Klimaschutz, Unfruchtbarkeit, moderner Lebensentwurf: Die Gründe, warum Frauen kinderlos bleiben, sind vielfältig. Die gesellschaftlichen Folgen, die aus dem weltweiten Geburtenrückgang resultieren, haben es aber in sich.
Dies zumindest, sollte das eintreffen, was eine neue Studie im Fachmagazin «The Lancet» aufzeigt. Die Forschenden sehen unter anderem einen Wettkampf um Migranten auf die reichen, aber kinderarmen Länder zurollen. Denn die Lösung hiesse derzeit Zuwanderung.
Überalterung gilt es zu verhindern
Die Szenarien in der Studie treffen auch auf die Schweiz zu. Die Rate liegt hierzulande bei 1,5 Kindern pro Frau. Das ist Platz 39 im weltweiten Vergleich, wie der «Tagesanzeiger» berichtet. Dabei braucht es eine Quote, die nicht unter 2,1 fällt, um eine Bevölkerungszahl stabil zu halten.
Global hat sich die Geburtenrate seit den 1950er-Jahren mehr als halbiert. Ende des Jahrhunderts, so schätzen die Studienautoren, werden noch etwa 72 Millionen Babys zur Welt kommen. Die Hälfte werde aus Afrika stammen.
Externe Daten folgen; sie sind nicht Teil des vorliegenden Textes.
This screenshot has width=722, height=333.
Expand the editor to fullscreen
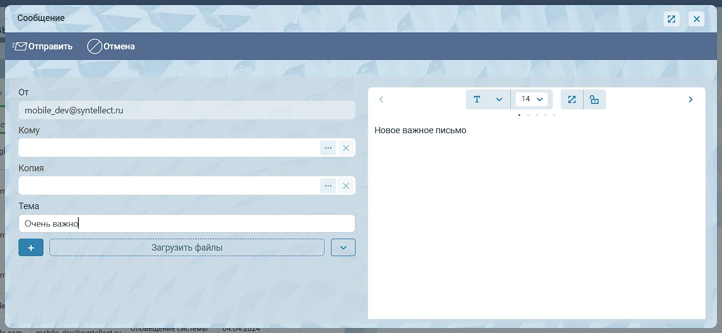click(572, 99)
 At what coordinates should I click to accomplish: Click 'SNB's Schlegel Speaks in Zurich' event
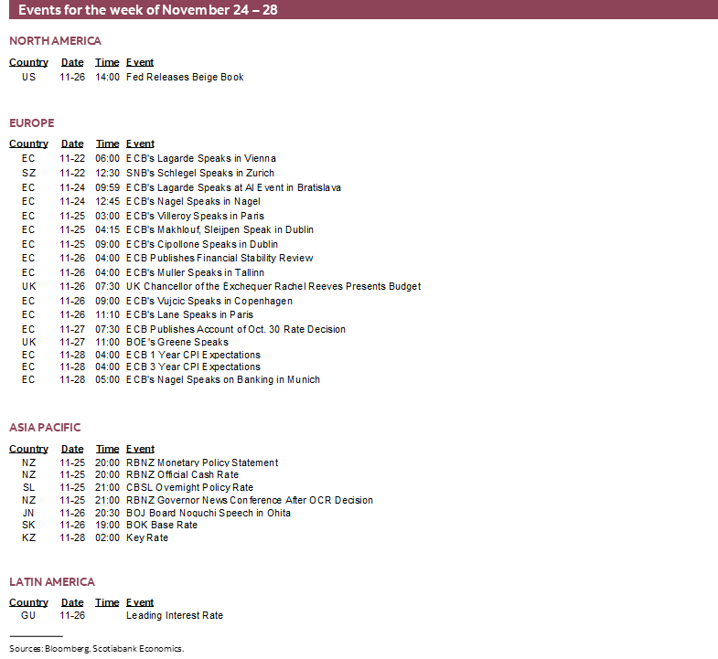[199, 173]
Für Wirtschaft und Wohlstand bedeutet diese Entwicklung Gefahren, wie es in der Zeitung heisst. Letztlich geht es darum, wie die kinderarmen Länder eine Überalterung der Gesellschaft verhindern. Dies mitunter deshalb, um den Kollaps des Renten- und Gesundheitssystems abzuwenden.
Die Forschenden gehen davon aus, dass die Weltwirtschaft und das internationale Machtgleichgewicht «völlig umgestaltet werden». Die Autoren sprechen von einer Neuordnung der Gesellschaften.
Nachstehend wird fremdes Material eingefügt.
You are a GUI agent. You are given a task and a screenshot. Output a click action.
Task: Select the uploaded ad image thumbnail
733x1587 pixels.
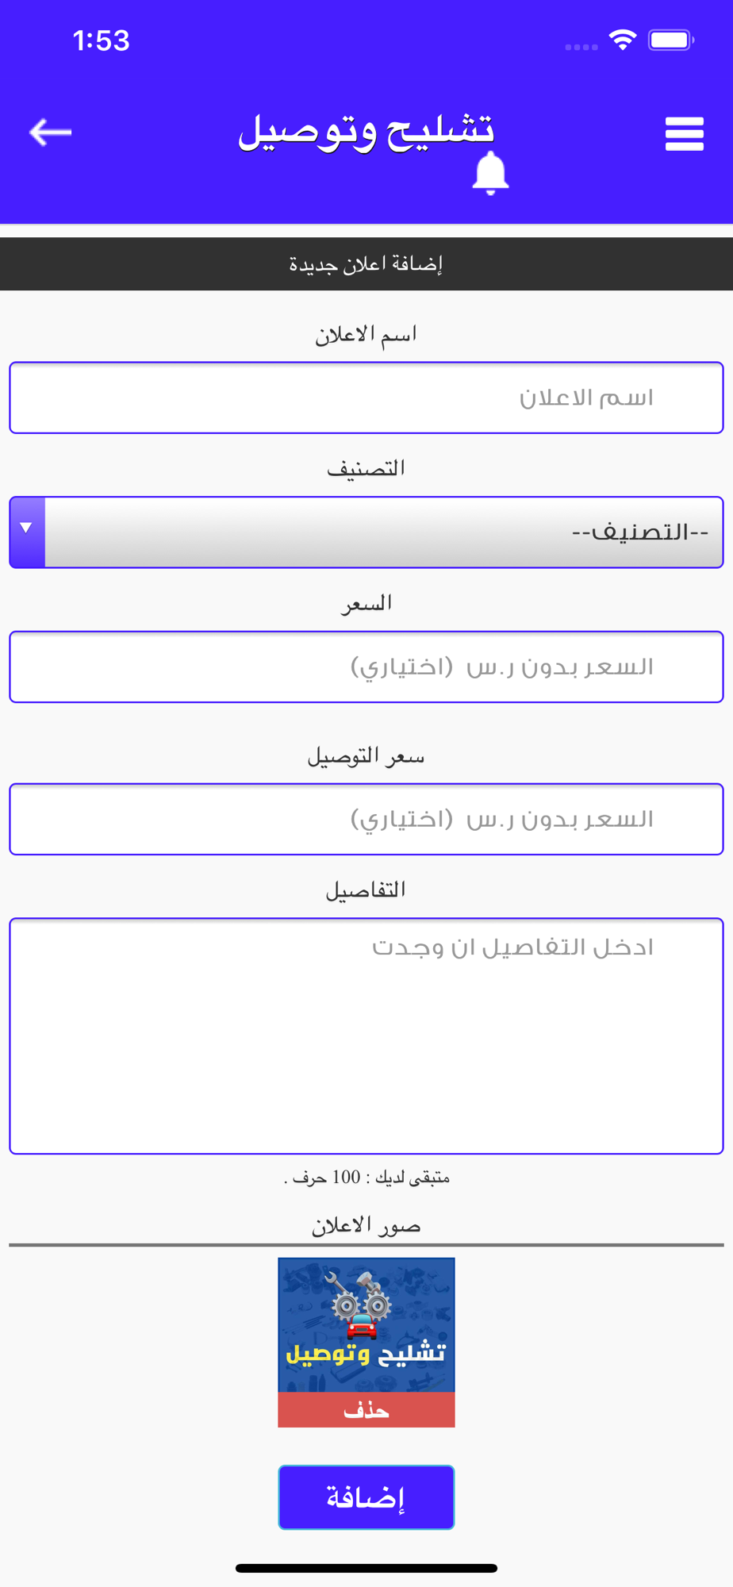coord(367,1325)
Mangelnde Spermienqualität als möglicher Grund
Die Warnungen vor Geburtenrückgang sind nicht neu, allerdings das Ausmass und die Geschwindigkeit. Auch die NZZ ging kürzlich auf das Thema ein und suchte nach Gründen für die tiefe Zahl neuer Babys.
Hier kam mitunter Katja Rost, Soziologieprofessorin und Co-Direktorin des universitären Forschungsschwerpunkts Menschliche Fortpflanzung an der Universität Zürich, zu Wort. Sie sagt, dass man alles haben wolle. Man suche «den richtigen Partner, eine etablierte Karriere, eine schöne Wohnung und finanzielle Reserven».
Der Zeitpunkt zum Kinderkriegen werde dadurch «immer weiter nach hinten verschoben und scheint nie der richtige zu sein».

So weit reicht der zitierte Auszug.